─── ОТРЫВОК ───
Работа с удовольствием

— В налоговой инспекции есть какая-то идеология личного карьерного роста? Понятие карьеры налоговика есть?

— К сожалению, нет. Букаев (Геннадий Букаев — один из бывших министров МНС. — «Конкурент») пытался выстроить принцип корпоративности. Пытался показать людям перспективы роста. Он с Минфином договаривался о выделении кредитов на строительство жилья. Но на этом всё и закончилось.

— Выходит, что особой мотивации, кроме некоей абстрактной идеи работы на государство, для налогового инспектора нет?

— Идея, идея (он повторяет это слово несколько раз, и каждый — с новым эмоциональным оттенком. Как будто пробует его на вкус. Пять, может, шесть раз. Пока слово не начинает вязнуть на зубах). Никакой идеи нет. Нам хотелось бы видеть достойную отдачу, чтобы государство так же заботилось о людях, которые работают на него.
─── ЗАПИСИ ───
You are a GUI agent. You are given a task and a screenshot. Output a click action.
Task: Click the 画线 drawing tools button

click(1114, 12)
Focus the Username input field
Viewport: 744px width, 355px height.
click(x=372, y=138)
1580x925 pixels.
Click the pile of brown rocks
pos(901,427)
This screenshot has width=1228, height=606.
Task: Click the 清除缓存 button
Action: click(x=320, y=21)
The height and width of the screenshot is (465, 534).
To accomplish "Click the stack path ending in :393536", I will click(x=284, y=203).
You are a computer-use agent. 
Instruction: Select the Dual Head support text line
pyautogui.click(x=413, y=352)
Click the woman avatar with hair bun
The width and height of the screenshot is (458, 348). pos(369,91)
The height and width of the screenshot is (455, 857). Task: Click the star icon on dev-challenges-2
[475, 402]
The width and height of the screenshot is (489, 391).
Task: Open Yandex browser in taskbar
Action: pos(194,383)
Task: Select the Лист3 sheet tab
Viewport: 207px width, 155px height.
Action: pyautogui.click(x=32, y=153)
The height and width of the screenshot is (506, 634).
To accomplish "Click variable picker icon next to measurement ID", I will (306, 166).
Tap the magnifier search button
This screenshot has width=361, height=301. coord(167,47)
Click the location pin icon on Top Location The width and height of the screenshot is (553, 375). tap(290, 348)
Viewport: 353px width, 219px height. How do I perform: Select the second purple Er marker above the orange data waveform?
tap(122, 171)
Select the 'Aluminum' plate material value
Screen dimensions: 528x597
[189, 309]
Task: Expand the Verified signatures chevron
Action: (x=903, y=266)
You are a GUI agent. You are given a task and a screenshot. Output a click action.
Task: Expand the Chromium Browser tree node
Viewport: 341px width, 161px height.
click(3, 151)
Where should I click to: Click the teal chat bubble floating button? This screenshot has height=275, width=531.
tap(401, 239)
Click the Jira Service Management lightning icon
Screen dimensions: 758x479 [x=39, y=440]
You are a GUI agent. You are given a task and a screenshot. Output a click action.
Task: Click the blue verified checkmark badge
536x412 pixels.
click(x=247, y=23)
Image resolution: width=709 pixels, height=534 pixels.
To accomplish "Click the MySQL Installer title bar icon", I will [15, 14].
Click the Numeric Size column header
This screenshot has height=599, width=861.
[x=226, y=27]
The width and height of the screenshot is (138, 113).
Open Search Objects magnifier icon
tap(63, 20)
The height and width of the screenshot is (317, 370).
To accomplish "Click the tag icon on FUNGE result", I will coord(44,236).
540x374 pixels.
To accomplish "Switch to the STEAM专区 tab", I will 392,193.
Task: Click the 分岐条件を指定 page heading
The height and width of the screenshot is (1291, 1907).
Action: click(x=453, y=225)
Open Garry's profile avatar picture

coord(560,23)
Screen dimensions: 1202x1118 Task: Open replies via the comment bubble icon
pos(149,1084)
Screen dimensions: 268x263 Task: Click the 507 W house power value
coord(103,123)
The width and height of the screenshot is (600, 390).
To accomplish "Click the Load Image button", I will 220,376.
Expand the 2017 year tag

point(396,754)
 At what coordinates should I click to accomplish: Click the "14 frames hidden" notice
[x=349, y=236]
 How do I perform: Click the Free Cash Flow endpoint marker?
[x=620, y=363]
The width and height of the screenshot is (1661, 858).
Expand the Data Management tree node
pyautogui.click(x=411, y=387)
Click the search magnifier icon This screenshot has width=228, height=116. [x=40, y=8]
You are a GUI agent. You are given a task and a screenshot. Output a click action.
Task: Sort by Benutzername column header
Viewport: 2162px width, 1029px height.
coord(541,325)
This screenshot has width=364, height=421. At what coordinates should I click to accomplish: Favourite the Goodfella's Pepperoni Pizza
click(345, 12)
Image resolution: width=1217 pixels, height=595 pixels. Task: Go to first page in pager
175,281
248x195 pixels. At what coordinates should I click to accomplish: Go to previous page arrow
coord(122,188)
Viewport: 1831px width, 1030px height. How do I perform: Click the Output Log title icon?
───
**ЗАДАНИЯ И УПРАЖНЕНИЯ**
1/ Перепишите из отрывка без изменений всё от слов «Работа с удовольствием» вплоть до слов «работают на него.».
2/ Ответьте на вопросы по отрывку:
(а) Есть ли, по словам отвечающего, в налоговой инспекции понятие карьеры налоговика?
(б) О чём Букаев договаривался с Минфином?
(в) Что, по словам отвечающего, налоговикам хотелось бы видеть?
3/ Перечислите все действия Букаева, которые упоминаются в отрывке.

**ОТВЕТЫ К ЗАДАНИЯМ**
1/
Работа с удовольствием

— В налоговой инспекции есть какая-то идеология личного карьерного роста? Понятие карьеры налоговика есть?

— К сожалению, нет. Букаев (Геннадий Букаев — один из бывших министров МНС. — «Конкурент») пытался выстроить принцип корпоративности. Пытался показать людям перспективы роста. Он с Минфином договаривался о выделении кредитов на строительство жилья. Но на этом всё и закончилось.

— Выходит, что особой мотивации, кроме некоей абстрактной идеи работы на государство, для налогового инспектора нет?

— Идея, идея (он повторяет это слово несколько раз, и каждый — с новым эмоциональным оттенком. Как будто пробует его на вкус. Пять, может, шесть раз. Пока слово не начинает вязнуть на зубах). Никакой идеи нет. Нам хотелось бы видеть достойную отдачу, чтобы государство так же заботилось о людях, которые работают на него.

2/
(а) Нет, такого понятия нет.
(б) О выделении кредитов на строительство жилья.
(в) Достойную отдачу, чтобы государство так же заботилось о людях, которые работают на него.

3/
— Пытался выстроить принцип корпоративности.
— Пытался показать людям перспективы роста.
— Договаривался с Минфином о выделении кредитов на строительство жилья.